Director Calderone turns to fully face the obelisk, watches as it changes color, goes from dead stone to a living, breathing shell of something gelatinous looking. I take a deep breath to steady myself, but my eyes are absolutely locked on this thing turning from stone to flesh right in front of us. One of the arrays starts to flicker, and then Doctor Keller goes stiff as a board, fighting with the controls on her computer. There’s a shift in the stone, a horrible moment of silence, and then the living obelisk explodes in a hail of meaty bits, washing across the room, the doctor, everything. Pulling my rifle, clacking the safety off, I turn to force my way into the lab, but Director Calderone stops me, grabs my arm and points. In the center of the room, dripping with alien gore, Doctor Keller stands alone, incredibly and understandably pissed off.


“I need a clean up crew, not a mercenary!” the doctor shouts at Calderone, completely ignoring me. To his credit, the director nods, turns to Doctor Keller’s assistant as the young man rushes into the room, then rushes out again. Deciding that there’s nothing left for us here, nothing we can’t read on a report later, the director leads me out of the laboratory, and asks me to walk with him to the station Commissary.




“I don’t need to tell you that, even after two years, we’re still flying blind out here.” He finally says, breathing a sigh as we step into the elevator. “We know next to nothing about the relay on this end and even less about this galaxy and what’s in it. We need answers, technology, allies, hell, even something worth trading. If the Reapers were to come through the relay right now, the whole of humanity would be extinguished in a matter of hours.”


“That’s assuming that the Reapers managed to take on the whole Milky Way and win, or that the Andromeda Initiative never got out.” I hesitate, look at him. “But I get your point.”


“I’d love to be able to be as optimistic as you, Commander,” Calderone shakes his head. “Listen, there are a thousand things in this sector that need doing, but not enough people with your background, your tenacity that are capable of getting them done.”


“Make me a list,” I tell him. “I’ve got the Ulysses, and I’ve been itching to get off this station.”


“Lists never get done,” he sighs. “Commander, I need someone to look into something that could really give us an edge out here. One of our wildcatters has picked up readings that look like another Precursor vault on Neoma C. The Grubs haven’t found it yet, or at least, there’s no indication that they have, but on the off chance that they don't know about it, it’s really only a matter of time before they do. I want you to check it out, see if it's worth sending a science team in or setting up a permanent base on the planet. It could just be false readings, but if it’s not, if there is something there, I want humanity to claim it first.
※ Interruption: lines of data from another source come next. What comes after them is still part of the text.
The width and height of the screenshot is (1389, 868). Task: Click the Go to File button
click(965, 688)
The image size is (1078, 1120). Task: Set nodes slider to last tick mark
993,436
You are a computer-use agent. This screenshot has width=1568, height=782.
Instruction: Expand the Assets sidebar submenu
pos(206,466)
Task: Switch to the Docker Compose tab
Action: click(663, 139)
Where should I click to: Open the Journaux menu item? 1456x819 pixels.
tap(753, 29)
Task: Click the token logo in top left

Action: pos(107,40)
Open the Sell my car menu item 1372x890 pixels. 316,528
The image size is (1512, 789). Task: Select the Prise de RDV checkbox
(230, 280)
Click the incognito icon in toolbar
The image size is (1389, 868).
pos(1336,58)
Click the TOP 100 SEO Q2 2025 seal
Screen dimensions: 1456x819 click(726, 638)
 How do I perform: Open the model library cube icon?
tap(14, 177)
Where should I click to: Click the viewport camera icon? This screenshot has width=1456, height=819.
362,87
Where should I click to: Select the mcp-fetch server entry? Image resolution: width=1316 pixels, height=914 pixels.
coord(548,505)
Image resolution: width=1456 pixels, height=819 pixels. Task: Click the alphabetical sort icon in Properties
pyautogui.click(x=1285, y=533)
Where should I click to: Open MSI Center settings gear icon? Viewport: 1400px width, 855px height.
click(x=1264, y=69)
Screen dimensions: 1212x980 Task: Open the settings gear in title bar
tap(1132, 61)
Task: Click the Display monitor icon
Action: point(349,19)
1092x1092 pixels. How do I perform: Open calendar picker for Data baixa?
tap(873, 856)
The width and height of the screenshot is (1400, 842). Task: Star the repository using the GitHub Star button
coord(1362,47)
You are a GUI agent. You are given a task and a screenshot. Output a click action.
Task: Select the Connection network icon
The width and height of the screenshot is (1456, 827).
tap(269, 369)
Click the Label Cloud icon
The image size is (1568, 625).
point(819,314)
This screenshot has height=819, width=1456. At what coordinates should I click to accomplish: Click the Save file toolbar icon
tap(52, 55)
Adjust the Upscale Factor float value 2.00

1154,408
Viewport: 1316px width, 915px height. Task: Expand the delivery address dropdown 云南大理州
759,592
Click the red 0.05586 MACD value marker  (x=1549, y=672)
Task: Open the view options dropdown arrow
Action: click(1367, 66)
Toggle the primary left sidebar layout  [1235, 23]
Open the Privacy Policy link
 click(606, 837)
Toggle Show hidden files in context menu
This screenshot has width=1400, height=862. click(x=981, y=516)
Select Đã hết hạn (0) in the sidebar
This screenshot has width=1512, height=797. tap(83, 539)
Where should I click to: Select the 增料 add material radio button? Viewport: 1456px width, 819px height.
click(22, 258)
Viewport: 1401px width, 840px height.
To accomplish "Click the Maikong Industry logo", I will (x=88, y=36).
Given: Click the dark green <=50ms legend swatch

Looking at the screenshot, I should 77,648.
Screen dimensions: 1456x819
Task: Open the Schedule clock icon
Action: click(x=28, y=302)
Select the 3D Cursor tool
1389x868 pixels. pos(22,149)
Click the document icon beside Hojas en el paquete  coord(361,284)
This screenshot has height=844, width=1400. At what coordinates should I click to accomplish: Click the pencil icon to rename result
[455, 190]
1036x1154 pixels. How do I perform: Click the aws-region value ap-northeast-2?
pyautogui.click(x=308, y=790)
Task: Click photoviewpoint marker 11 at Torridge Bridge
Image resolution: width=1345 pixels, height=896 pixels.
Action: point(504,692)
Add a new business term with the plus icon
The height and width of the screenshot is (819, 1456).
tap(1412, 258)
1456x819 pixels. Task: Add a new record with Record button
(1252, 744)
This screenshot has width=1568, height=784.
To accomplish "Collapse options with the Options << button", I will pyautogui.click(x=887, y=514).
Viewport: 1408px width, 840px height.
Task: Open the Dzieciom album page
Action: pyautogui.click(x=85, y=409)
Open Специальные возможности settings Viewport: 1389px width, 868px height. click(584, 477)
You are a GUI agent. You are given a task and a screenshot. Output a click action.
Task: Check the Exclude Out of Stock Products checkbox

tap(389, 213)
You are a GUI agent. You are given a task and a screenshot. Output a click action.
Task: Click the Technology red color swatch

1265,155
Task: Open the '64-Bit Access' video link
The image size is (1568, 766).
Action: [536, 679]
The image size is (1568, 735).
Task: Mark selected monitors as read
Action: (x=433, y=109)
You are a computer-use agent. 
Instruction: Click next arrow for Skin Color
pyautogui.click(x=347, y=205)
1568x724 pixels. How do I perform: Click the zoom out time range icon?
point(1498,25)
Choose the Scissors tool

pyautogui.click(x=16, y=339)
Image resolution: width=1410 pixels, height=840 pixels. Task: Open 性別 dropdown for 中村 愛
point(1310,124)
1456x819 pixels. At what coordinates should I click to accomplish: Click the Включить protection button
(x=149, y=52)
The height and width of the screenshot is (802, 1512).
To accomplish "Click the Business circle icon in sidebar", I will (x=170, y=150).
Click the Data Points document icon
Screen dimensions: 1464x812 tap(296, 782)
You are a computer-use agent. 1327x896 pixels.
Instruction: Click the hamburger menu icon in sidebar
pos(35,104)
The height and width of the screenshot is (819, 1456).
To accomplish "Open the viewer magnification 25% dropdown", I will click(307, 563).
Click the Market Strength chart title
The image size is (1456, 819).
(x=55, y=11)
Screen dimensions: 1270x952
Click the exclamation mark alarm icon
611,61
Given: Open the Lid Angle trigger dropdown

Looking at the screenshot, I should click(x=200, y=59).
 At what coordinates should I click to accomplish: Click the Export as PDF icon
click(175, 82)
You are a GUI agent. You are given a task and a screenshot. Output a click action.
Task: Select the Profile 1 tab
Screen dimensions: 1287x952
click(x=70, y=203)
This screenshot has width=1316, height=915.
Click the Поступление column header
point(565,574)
We need access to Precursor tech straight from the source, and we’re running out of things to trade for the trinkets the Grubs have been willing to part with.”


“I’ll get it done,” I tell him, wrapping my hand around the piece of hull hanging at my neck. “If there’s anything there, I’ll make sure we claim it first.”


Director Calderone smiles, genuinely, and probably for the first time in months.


*


Move: Develop Relationship (with Director Joseph Calderone.) 

Mark two boxes on the progress track. (2 of 10)


Move: Swear An Iron Vow (Check out the Precursor Vault on Neoma C [Beryl])

Rank: Dangerous

Heart: 2 + 1 (connection) + 2 (roll) measured against 7 & 5 (challenge dice)

Miss: Face a significant obstacle before beginning the quest.

Forgot to re-roll for Bannersworn path. Oh well.

Oracle: Story Complication: 85 (Urgent Message distracts you from your quest.)

Oracle: Theme: 94 (Vow) & Focus: 11 (Blockade) & Descriptor: 84: Sacred.